Exercise instructions —
Count the lines in the rows below that contain the string "height". Reply with the number only.

Data section —
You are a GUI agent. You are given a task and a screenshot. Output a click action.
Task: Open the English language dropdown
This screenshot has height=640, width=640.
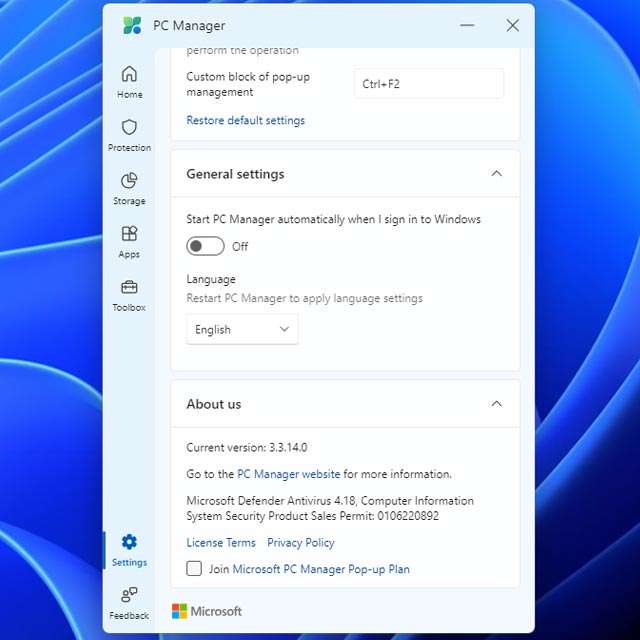click(242, 330)
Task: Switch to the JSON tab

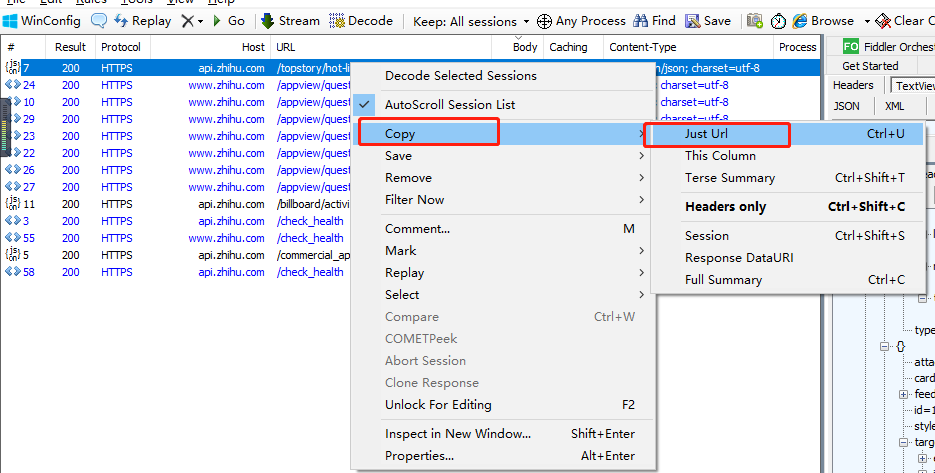Action: click(846, 106)
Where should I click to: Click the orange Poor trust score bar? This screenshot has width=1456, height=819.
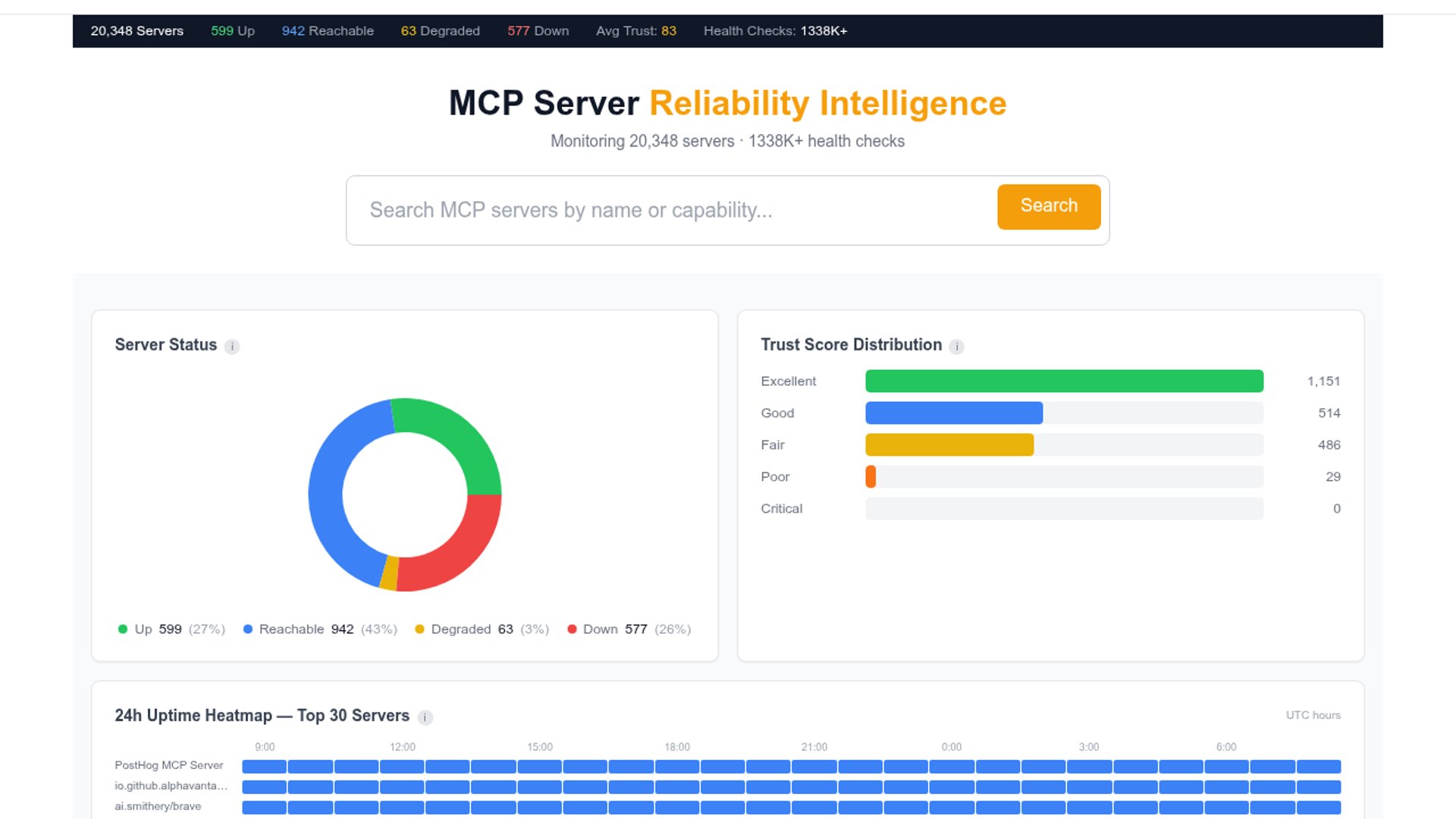click(x=871, y=477)
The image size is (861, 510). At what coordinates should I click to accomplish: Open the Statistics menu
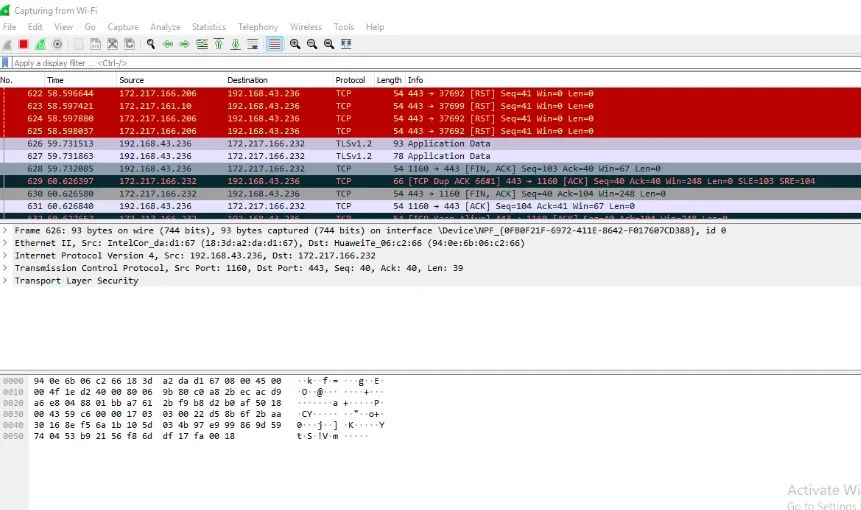pos(208,27)
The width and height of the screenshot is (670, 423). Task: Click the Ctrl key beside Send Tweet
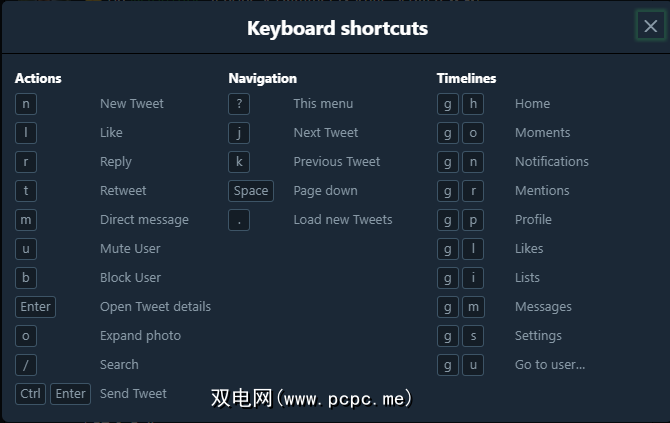31,394
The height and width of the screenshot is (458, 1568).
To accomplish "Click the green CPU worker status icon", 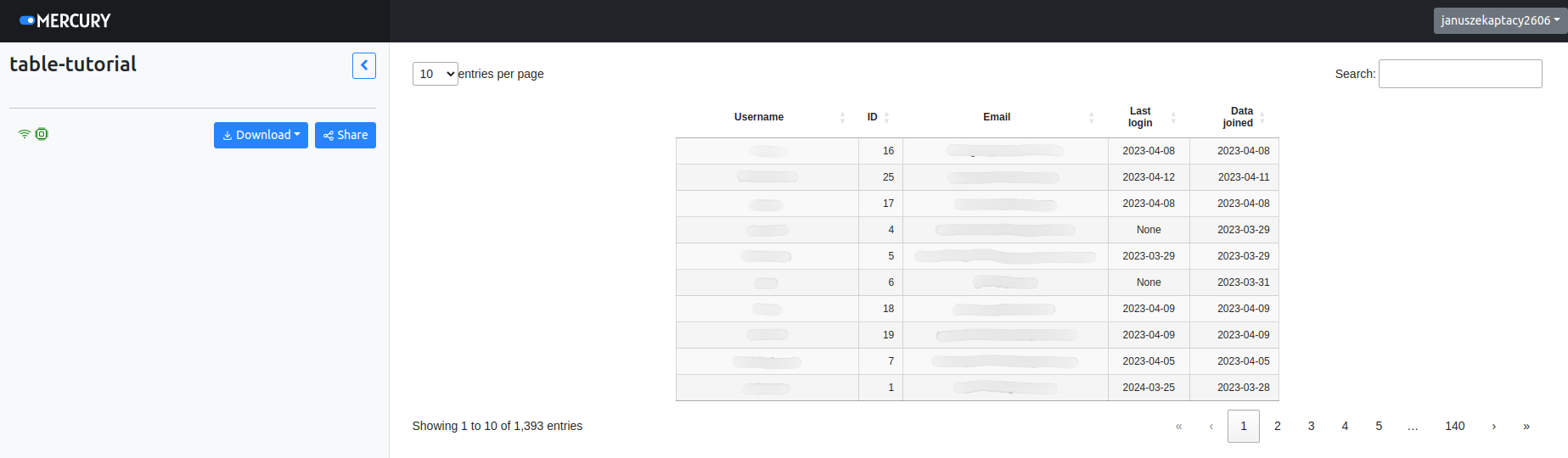I will (x=42, y=134).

Exercise response —
4